* _Task item_:
Search the data below for "agent"; list each line that holds it.

Recorded data:
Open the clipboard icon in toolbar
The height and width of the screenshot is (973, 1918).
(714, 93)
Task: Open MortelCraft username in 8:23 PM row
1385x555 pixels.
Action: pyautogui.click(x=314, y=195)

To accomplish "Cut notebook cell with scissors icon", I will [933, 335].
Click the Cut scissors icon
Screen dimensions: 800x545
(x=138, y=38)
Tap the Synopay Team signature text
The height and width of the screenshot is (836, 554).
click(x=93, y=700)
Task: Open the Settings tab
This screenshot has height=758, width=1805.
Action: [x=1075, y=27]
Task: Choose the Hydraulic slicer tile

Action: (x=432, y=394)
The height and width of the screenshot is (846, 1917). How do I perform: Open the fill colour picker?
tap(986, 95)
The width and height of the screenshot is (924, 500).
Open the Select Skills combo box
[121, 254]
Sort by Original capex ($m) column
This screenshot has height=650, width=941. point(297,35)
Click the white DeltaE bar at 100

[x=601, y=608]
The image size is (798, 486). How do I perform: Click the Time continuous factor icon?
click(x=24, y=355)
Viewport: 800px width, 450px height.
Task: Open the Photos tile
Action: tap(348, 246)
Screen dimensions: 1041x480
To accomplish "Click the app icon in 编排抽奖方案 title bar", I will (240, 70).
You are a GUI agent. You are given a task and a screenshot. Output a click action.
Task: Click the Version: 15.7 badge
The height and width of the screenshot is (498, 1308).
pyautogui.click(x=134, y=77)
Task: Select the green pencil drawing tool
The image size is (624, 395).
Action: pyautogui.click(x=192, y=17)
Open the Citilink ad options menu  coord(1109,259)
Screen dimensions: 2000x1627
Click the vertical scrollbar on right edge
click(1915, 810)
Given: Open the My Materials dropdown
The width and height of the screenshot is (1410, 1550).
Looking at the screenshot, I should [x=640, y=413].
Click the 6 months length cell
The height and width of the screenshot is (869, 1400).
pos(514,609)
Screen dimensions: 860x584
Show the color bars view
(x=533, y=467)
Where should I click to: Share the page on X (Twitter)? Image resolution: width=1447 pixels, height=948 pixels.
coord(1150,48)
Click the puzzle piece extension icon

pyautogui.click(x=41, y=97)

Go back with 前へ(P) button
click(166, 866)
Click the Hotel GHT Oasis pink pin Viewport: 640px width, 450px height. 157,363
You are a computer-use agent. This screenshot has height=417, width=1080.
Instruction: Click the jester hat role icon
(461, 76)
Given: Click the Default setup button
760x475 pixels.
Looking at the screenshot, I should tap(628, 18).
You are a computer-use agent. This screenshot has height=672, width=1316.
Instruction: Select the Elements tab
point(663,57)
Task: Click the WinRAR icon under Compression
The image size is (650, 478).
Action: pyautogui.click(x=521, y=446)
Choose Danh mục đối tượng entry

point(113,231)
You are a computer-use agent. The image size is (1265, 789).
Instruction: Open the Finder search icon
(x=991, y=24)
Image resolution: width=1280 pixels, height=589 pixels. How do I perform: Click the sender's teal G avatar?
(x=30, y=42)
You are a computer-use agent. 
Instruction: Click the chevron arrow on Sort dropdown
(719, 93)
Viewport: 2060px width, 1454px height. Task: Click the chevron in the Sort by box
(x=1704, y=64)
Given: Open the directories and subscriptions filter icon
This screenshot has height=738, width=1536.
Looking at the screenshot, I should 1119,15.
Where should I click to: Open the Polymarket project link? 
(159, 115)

* _Exercise output_:
You are a GUI agent. You are given a task and a screenshot. Output a click action.
You are a computer-use agent. This screenshot has height=417, width=1080.
You are a computer-use agent. This screenshot has height=672, width=1316.
You are a computer-use agent. The image size is (1265, 789).
You are a computer-use agent. 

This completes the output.